# Cleaning black edition matt black rotory alloys?



## TTnutta (Aug 14, 2012)

Hi guys any suggestion as to what is best product to clean matt black alloys with? or is there no difference?
Thanks in advance!


----------



## IC_HOTT (May 29, 2010)

Honestly ? A wet rag with the final water from washing the car - superb - 60 seconds a wheel max . . .


----------



## PaulBaz (Aug 22, 2013)

Assume that you clean them regularly, so that the brake dust does not harden on the wheels, say once a week.

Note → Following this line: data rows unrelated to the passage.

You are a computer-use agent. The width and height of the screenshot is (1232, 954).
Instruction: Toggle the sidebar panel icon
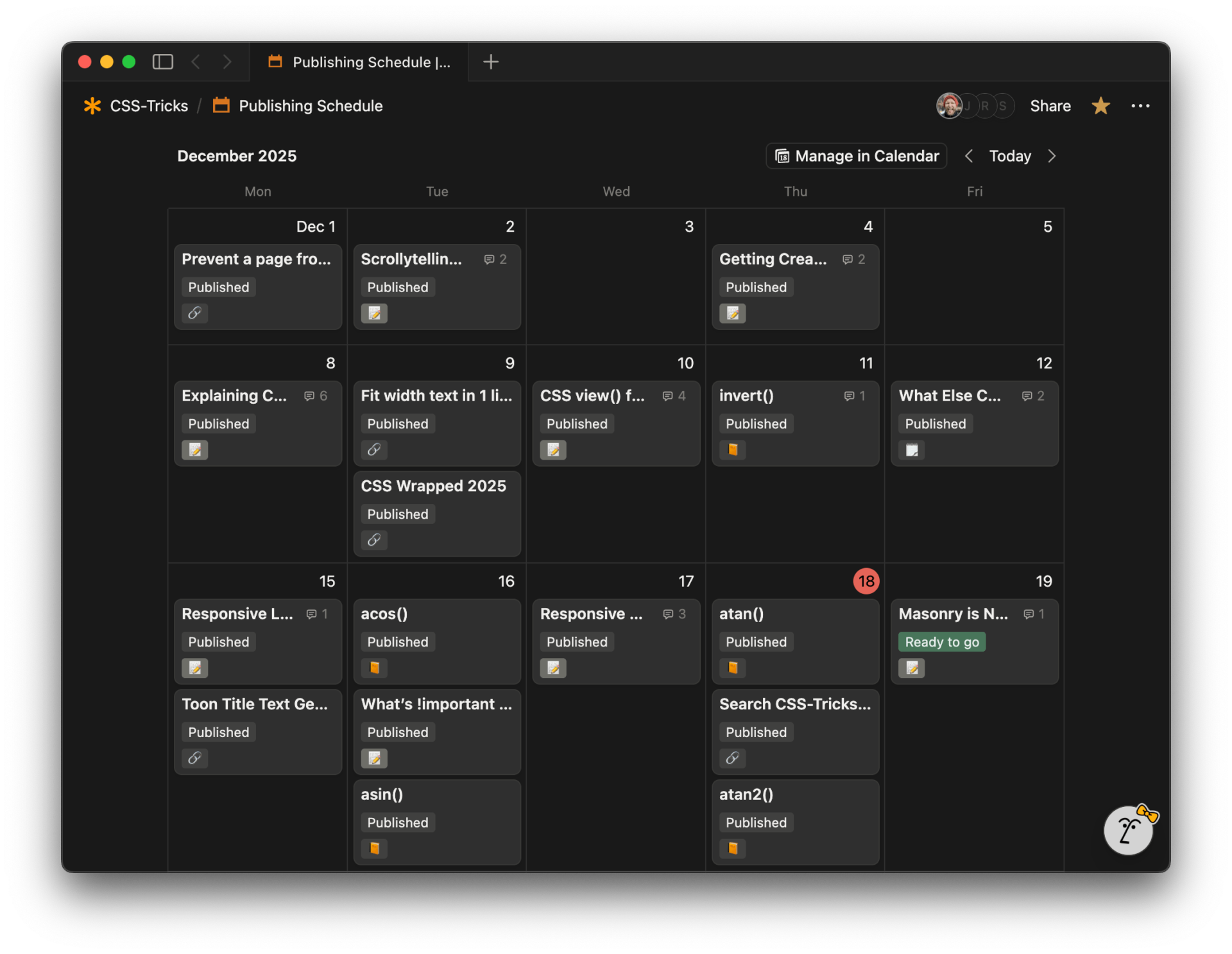click(162, 62)
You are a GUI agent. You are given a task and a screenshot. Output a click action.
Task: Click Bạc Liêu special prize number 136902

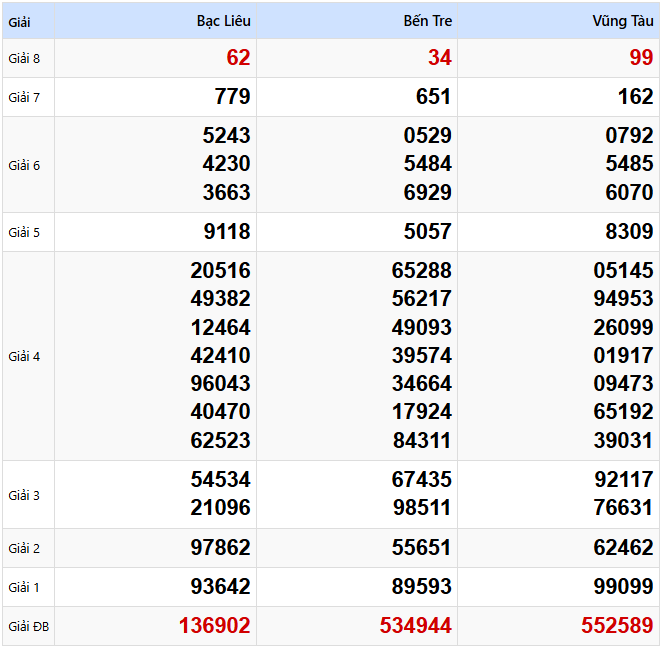click(x=214, y=626)
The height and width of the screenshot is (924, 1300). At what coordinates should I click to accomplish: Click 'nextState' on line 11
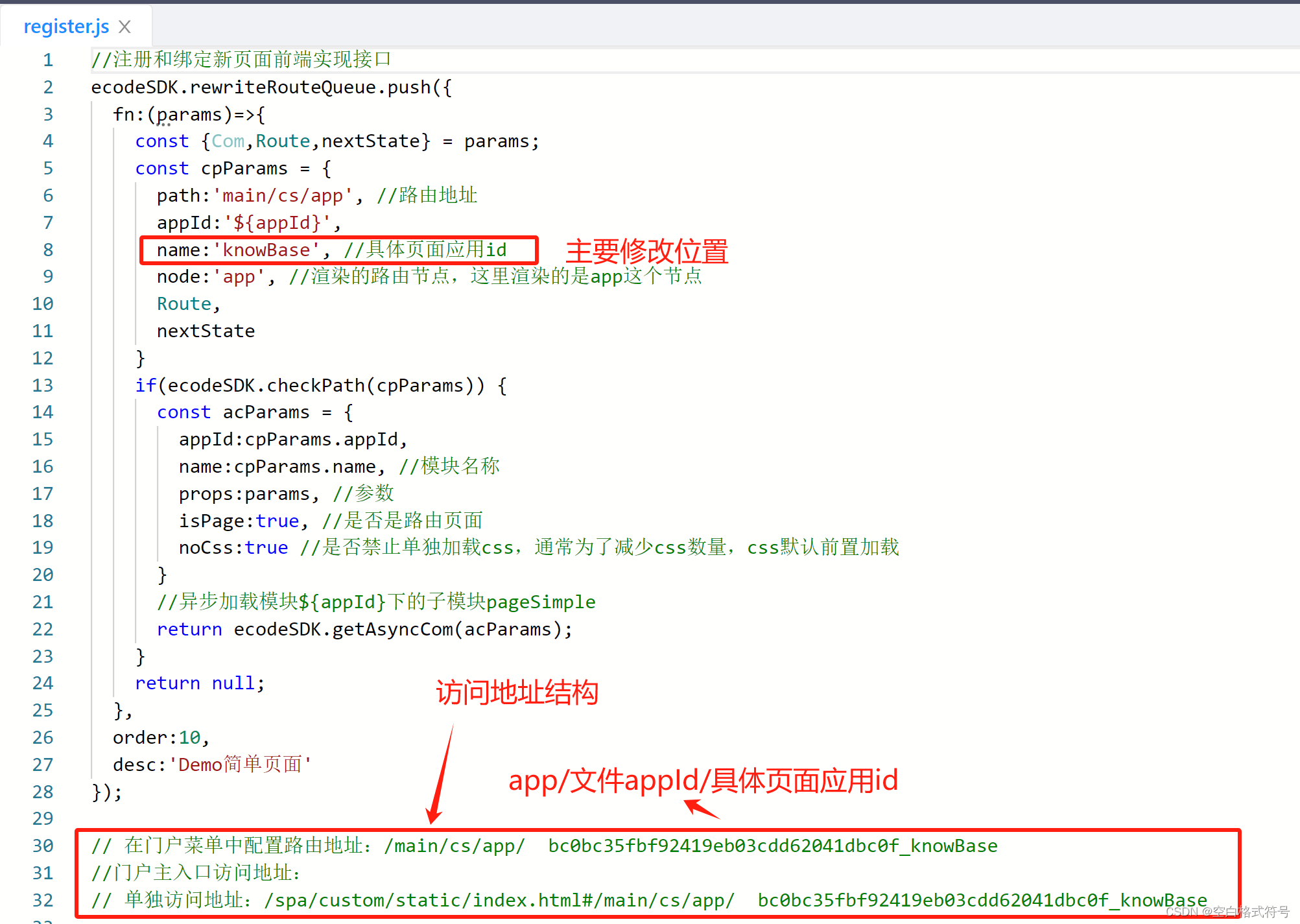205,331
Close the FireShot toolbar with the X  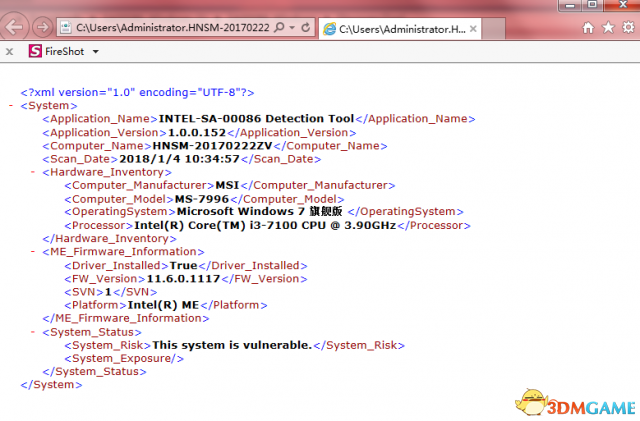9,50
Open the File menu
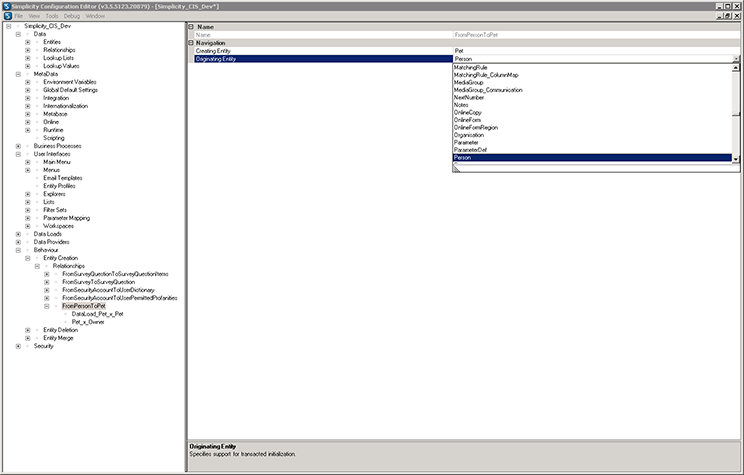The width and height of the screenshot is (744, 475). pos(18,16)
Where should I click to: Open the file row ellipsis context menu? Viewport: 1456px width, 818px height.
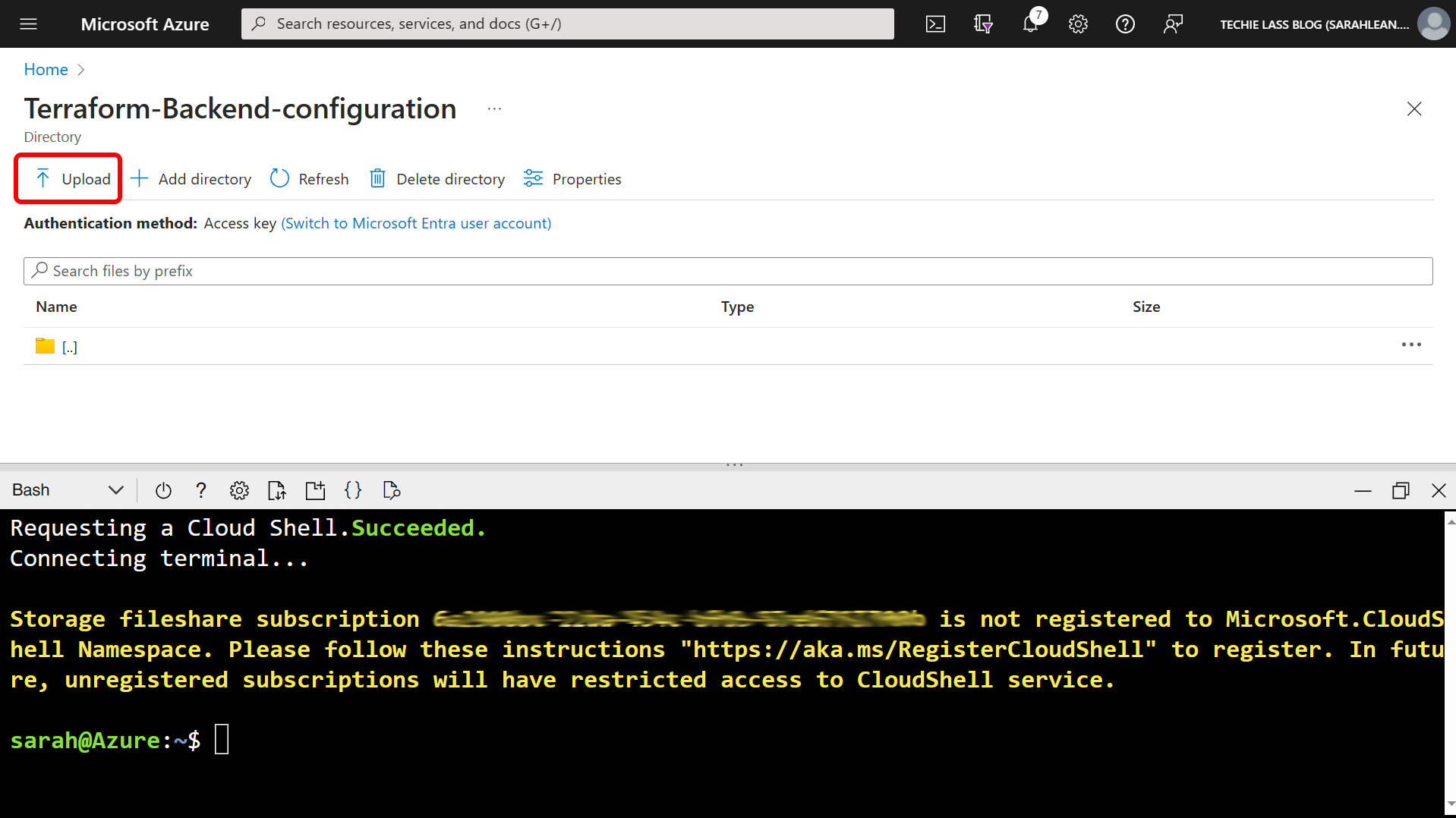coord(1410,345)
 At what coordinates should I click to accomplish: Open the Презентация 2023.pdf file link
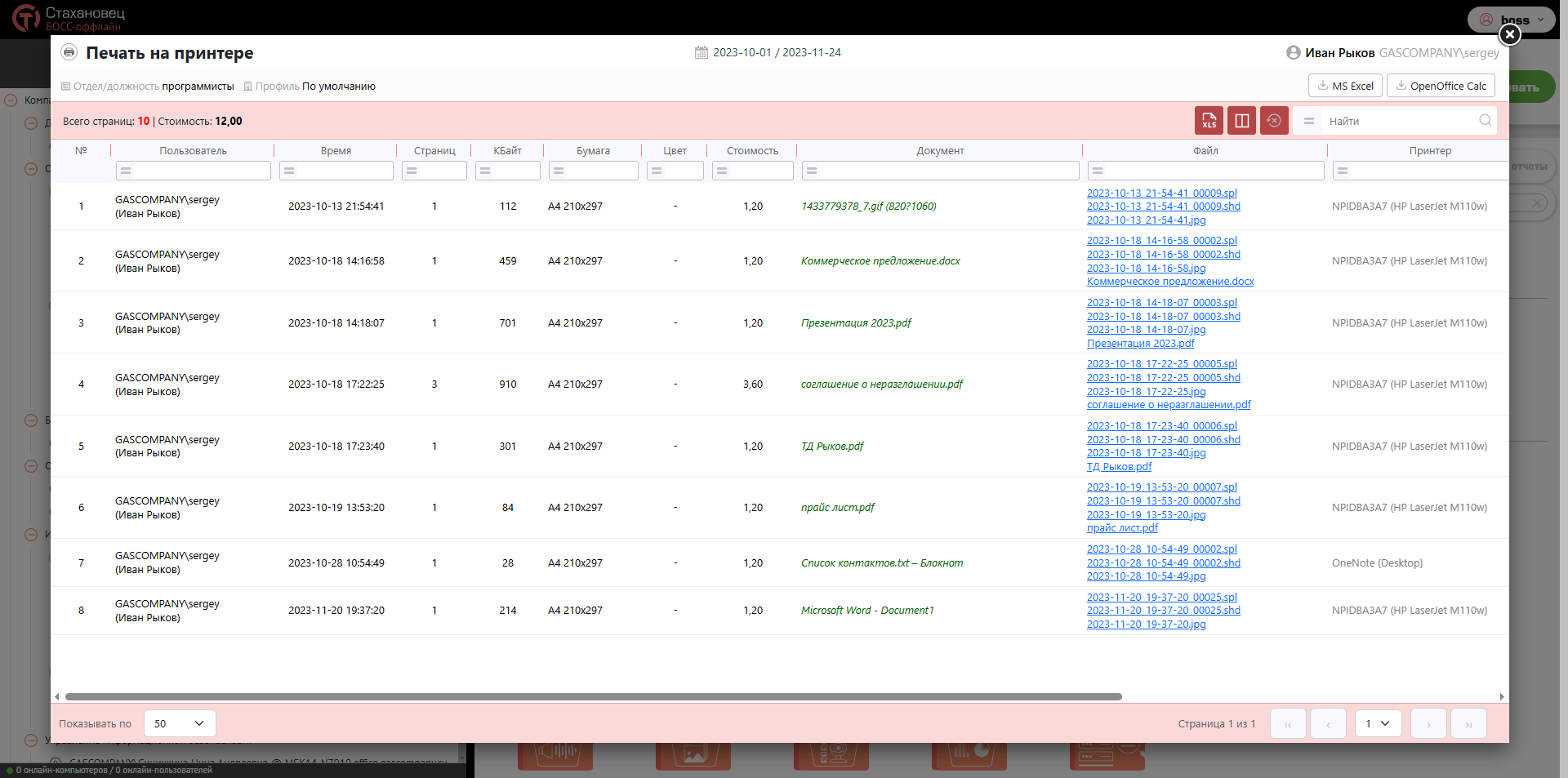tap(1140, 344)
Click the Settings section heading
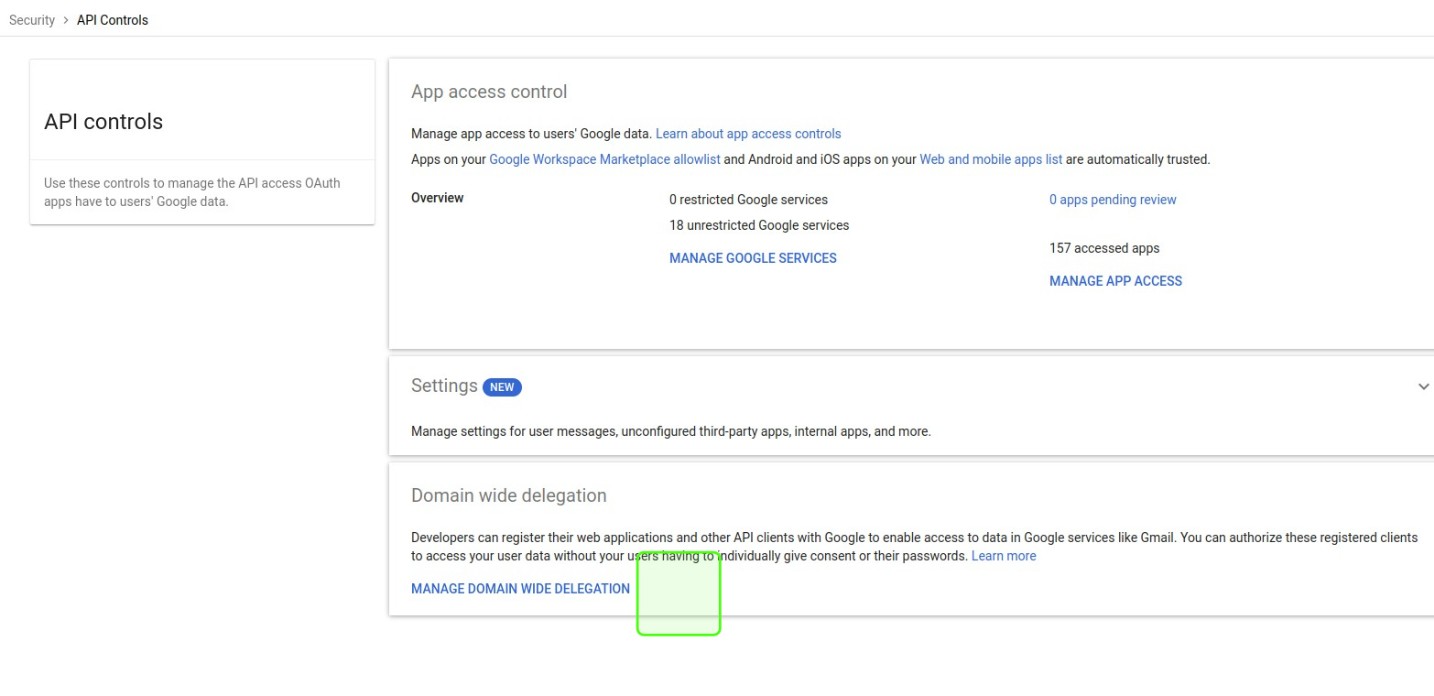 point(444,386)
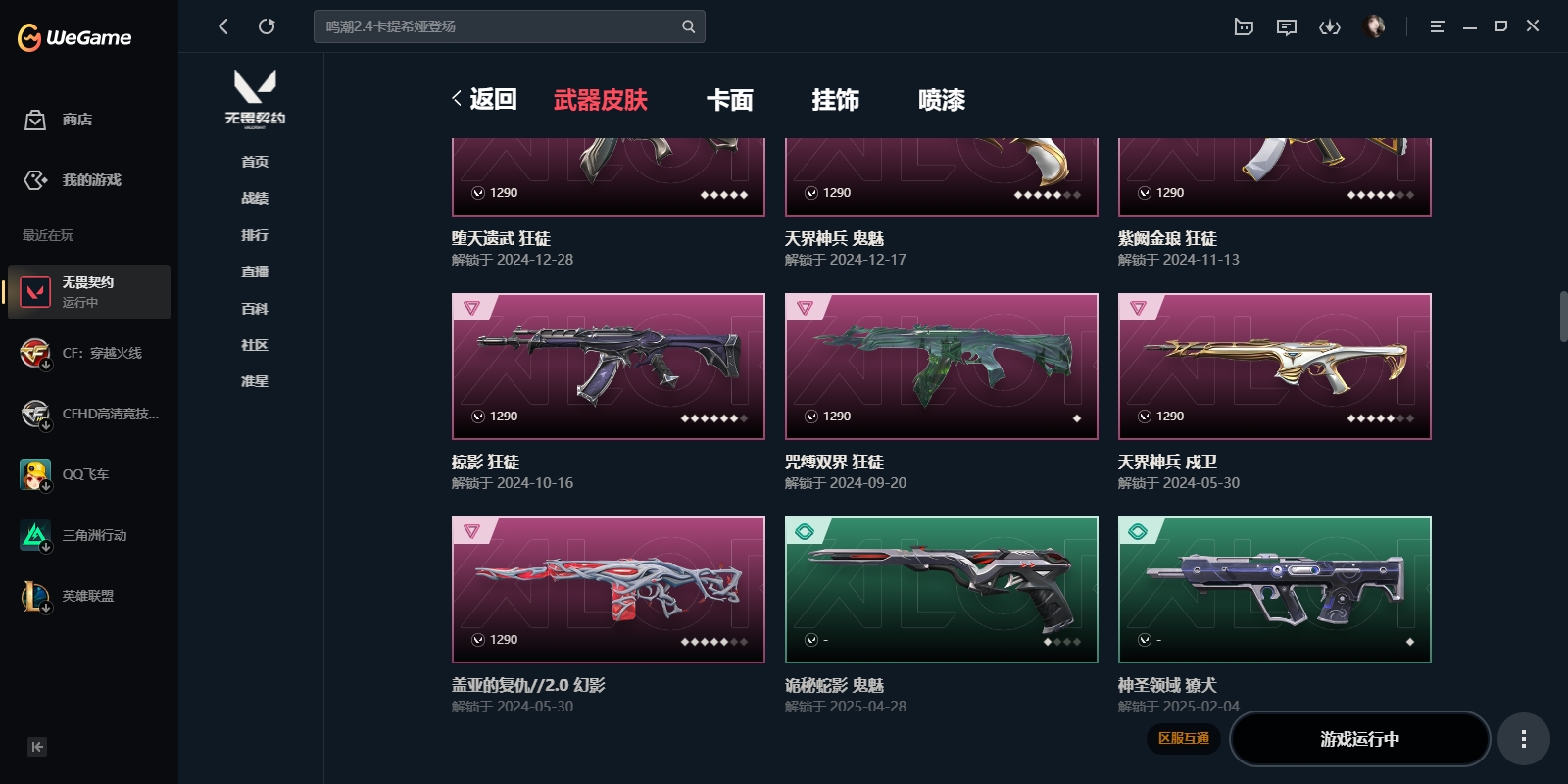Click the search magnifier icon
Screen dimensions: 1568x784
coord(688,26)
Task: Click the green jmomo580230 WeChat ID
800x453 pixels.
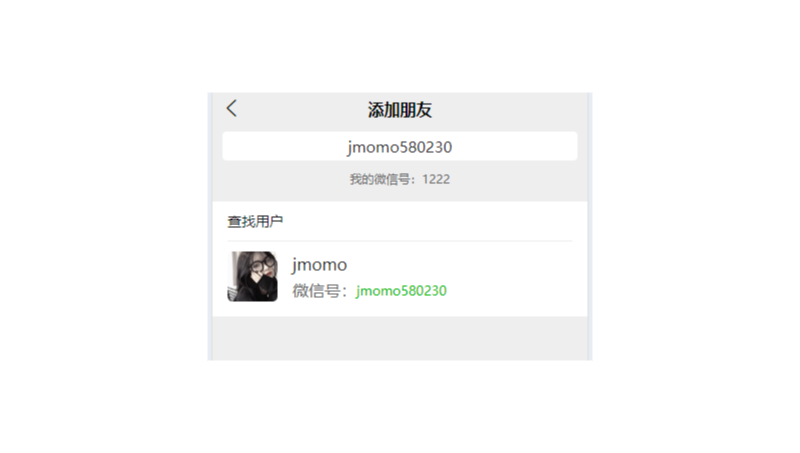Action: coord(402,291)
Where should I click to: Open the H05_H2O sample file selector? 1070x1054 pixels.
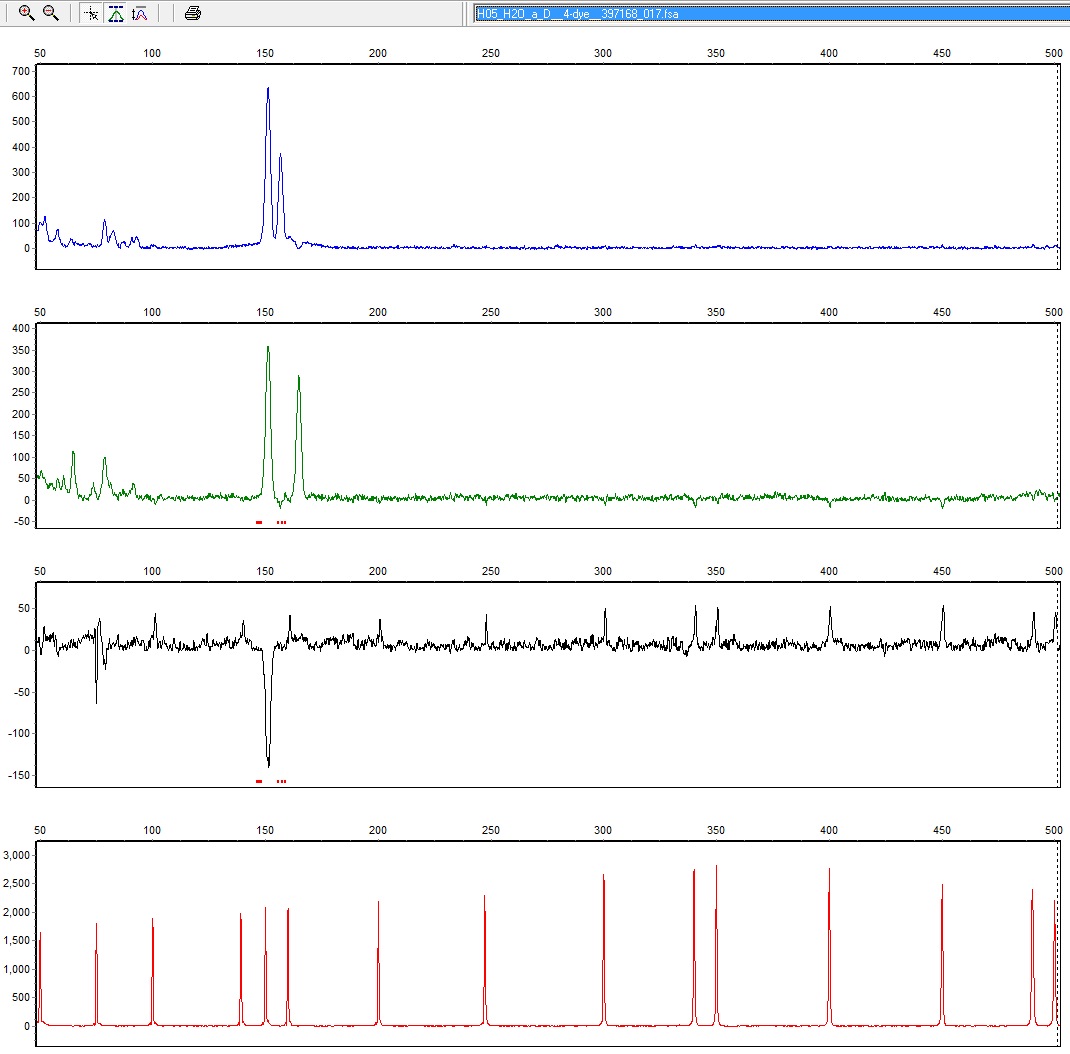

Then, I use Autoglym shampoo and conditioner - the same stuff that I use on the paintwork. Just keep a separate bucket and sponges etc for the wheels


----------



## billyali86 (Jul 26, 2011)

Fairy liquid and water in a spray bottle. Along with a soft brush


----------



## stuarTTdi (Mar 18, 2013)

TTnutta said:


> Hi guys any suggestion as to what is best product to clean matt black alloys with? or is there no difference?
> Thanks in advance!


valet pro Bilberry wheel cleaner if your doing a maintanace clean ie lightly soiled - but if the wheels are really bad try either Iron x or bilt hamber Auto wheel both work really well and gentle on the wheels!! plus the diamond cut edges will sparkle!!


----------



## TTnutta (Aug 14, 2012)

Thanks for replies guys!!


----------



## Thorpy (Sep 15, 2013)

billyali86 said:


> Fairy liquid and water in a spray bottle. Along with a soft brush


Fairly liquid :?


----------



## billyali86 (Jul 26, 2011)

Fairy liquid works a treat believe it or not. Not harmful either. Use bilberry when the wheels get really bad but make sure you get rinse it all off or it will stain the wheels


----------



## Thorpy (Sep 15, 2013)

billyali86 said:


> Fairy liquid works a treat believe it or not. Not harmful either. Use bilberry when the wheels get really bad but make sure you get rinse it all off or it will stain the wheels


Oh I can imagine using it on your wheels is fine, wouldn't dare touch paintwork with it though


----------